Subscribe to the Non-Human & AI Identity Journal

Why do multi-party scams bypass traditional email security controls?

They bypass traditional controls because the message content is often clean, professional, and contextually plausible. The fraud succeeds through relationship fabrication, domain lookalikes, and thread manipulation rather than obvious malware or malformed links. Content filters miss the fact that the business relationship itself has been invented.

Why This Matters for Security Teams

Multi-party scams succeed because they exploit trust relationships, not just email transport. A message can pass SPF, DKIM, and content inspection while still being fraudulent if the sender, thread history, and business context have been manufactured. That is why traditional controls often detect only obvious phishing, not invoice redirection, payment diversion, or executive impersonation across multiple inboxes. The control gap is larger when vendors, finance, and executives all share the same conversation.

Current guidance suggests that email security must be paired with identity and workflow verification, especially for high-value transactions. The NIST Cybersecurity Framework 2.0 emphasizes governance and verification, but email controls alone do not confirm whether a request is legitimate. NHI Management Group notes that in The State of Non-Human Identity Security, only 1.5 out of 10 organisations are highly confident in securing NHIs, which reflects a broader identity blind spot: attackers do not need malicious payloads when they can abuse trusted identities and business processes. In practice, many security teams encounter multi-party fraud only after money has moved or an approval chain has already been manipulated.

How It Works in Practice

Multi-party scams typically combine domain spoofing, lookalike domains, compromised accounts, and thread hijacking. Instead of launching malware, attackers observe or infer a real business process, then insert themselves into a live or reconstructed conversation. The email may look routine, use correct terminology, and reference authentic names, which makes signature-based and content-based filters less effective.
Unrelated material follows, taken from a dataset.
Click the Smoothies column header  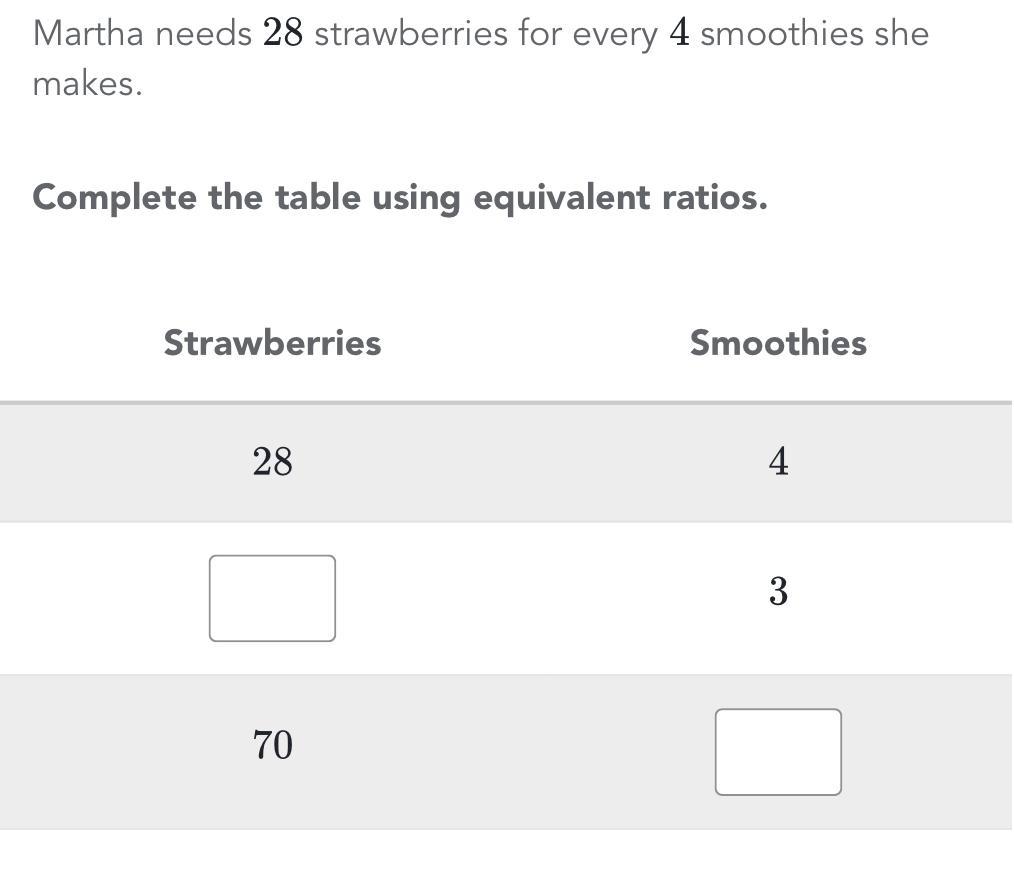(x=778, y=343)
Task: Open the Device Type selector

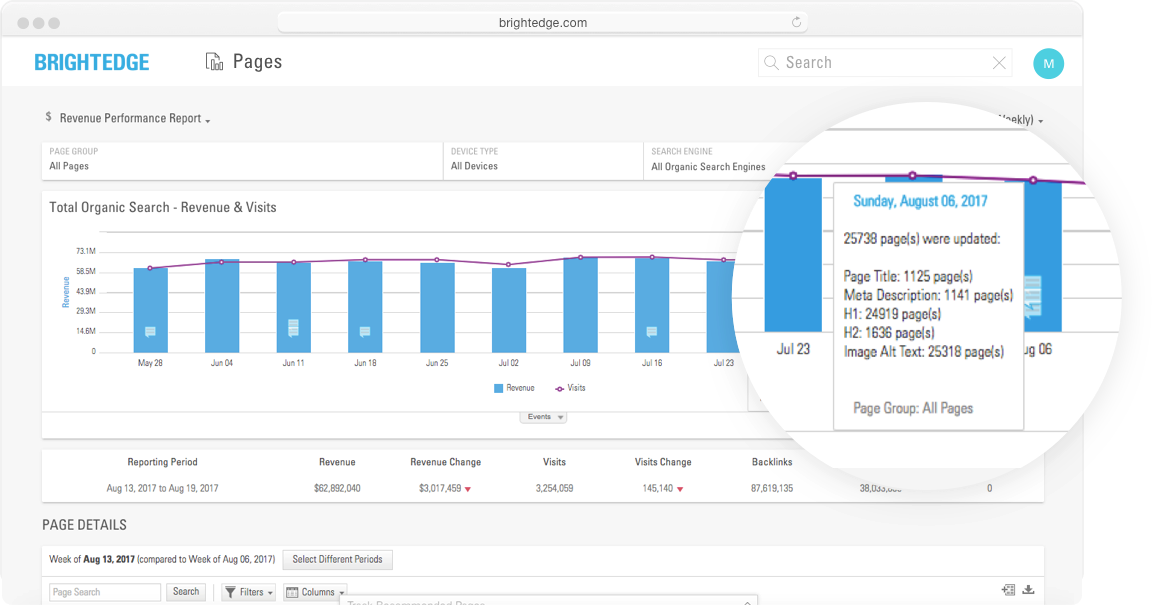Action: [x=542, y=160]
Defenders need to shift from message inspection to transaction verification. That means validating the request through an out-of-band channel, checking whether the sender domain and reply path match the known supplier record, and requiring step-up approval for payment or banking changes. Security teams should also watch for mailbox-rule abuse, unusual forwarding, and sudden changes in conversational cadence. The Ultimate Guide to NHIs — Standards is useful for understanding how identity governance extends beyond human users, because the same principle applies here: trust should be tied to verifiable identity, not just a familiar thread. Where an organisation relies on automation, API-based notifications, or service mailboxes, the same fraud pattern can be amplified by weak service identity controls.
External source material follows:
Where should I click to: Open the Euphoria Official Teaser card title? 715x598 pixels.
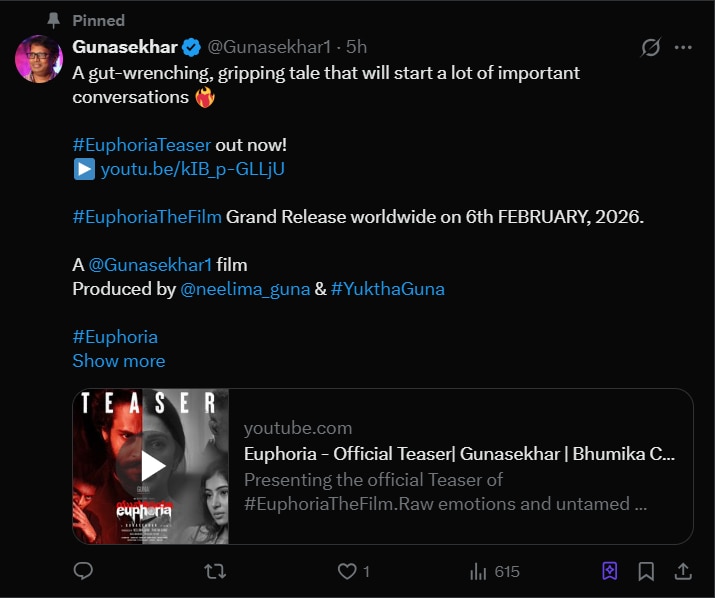point(460,454)
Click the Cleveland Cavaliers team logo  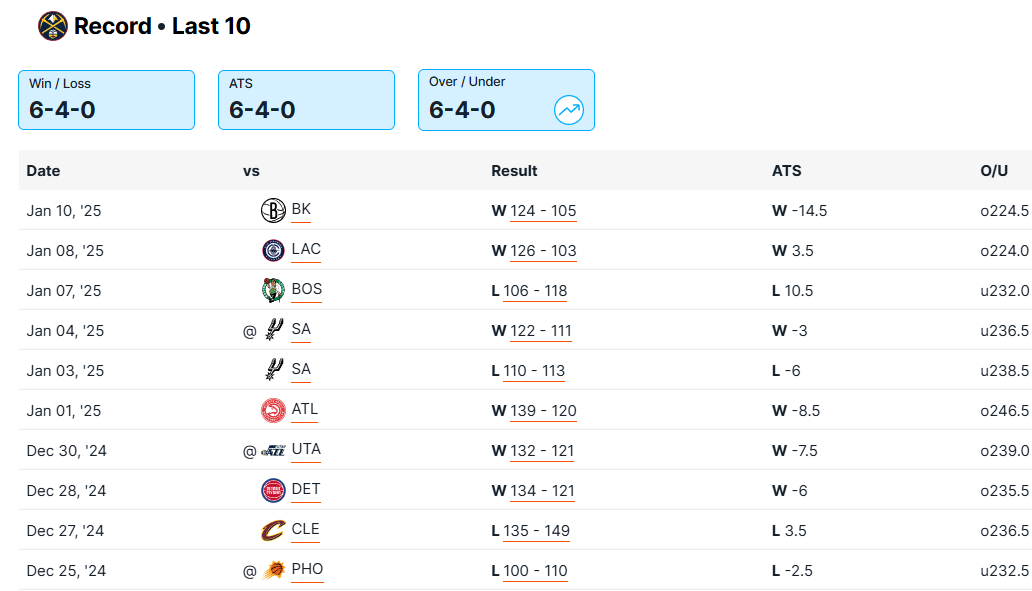coord(273,531)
  • Verify bank detail changes through a separate approved channel.
  • Review mailbox rules, forwarding, and delegated access regularly.
  • Treat thread continuity as untrusted if the sender context changed.
  • Require dual approval for high-risk finance or vendor actions.

These controls tend to break down when suppliers and internal approvers are allowed to update payment data by email alone because the process gives attackers a legitimate-looking path to complete fraud.

Common Variations and Edge Cases

Tighter approval controls often increase friction, requiring organisations to balance fraud resistance against operational speed. That tradeoff is unavoidable for finance, procurement, and executive workflows, where legitimate urgency is common and attackers exploit the same urgency.

One common edge case is a compromise of a real mailbox in the conversation chain. In that scenario, SPF and DKIM may still pass, and the message will appear even more credible because it originates from a trusted account. Another variation is supplier impersonation through a new domain that differs by a single character or by altered top-level domains. Best practice is evolving around whether automated link scanning alone is enough here; current guidance suggests it is not, because the scam can succeed even when no dangerous URL is present.

Organisations should also distinguish between human-only email fraud and workflows that involve service accounts, ticketing systems, or automated notifications. In those cases, the trust problem is not only the email itself but the identity behind the system-generated message. A practical control stack should therefore combine identity verification, payment controls, and user awareness rather than depending on one email security layer to catch every variant.

For broader context on identity-driven attack patterns, the DeepSeek breach shows how exposed credentials and sensitive systems can be abused once trust is misplaced, and the same logic applies when fraudsters step into trusted business conversations.

Standards & Framework Alignment

This section maps relevant standards and security frameworks to the operational risks and controls described in this guidance.

OWASP Non-Human Identity Top 10 address the attack and risk surface, while NIST CSF 2.0 and NIST AI RMF set the governance and control requirements practitioners need to meet.

Framework Control / Reference Relevance
NIST CSF 2.0 PR.AC-4 Identity verification and least privilege reduce fraud via trusted workflows.
OWASP Non-Human Identity Top 10 NHI-03 Credential governance matters when attackers hijack trusted accounts and threads.
NIST AI RMF Governance and risk monitoring help address context-based fraud beyond content checks.

Use AI RMF-style governance to define verification, escalation, and monitoring for high-risk communications.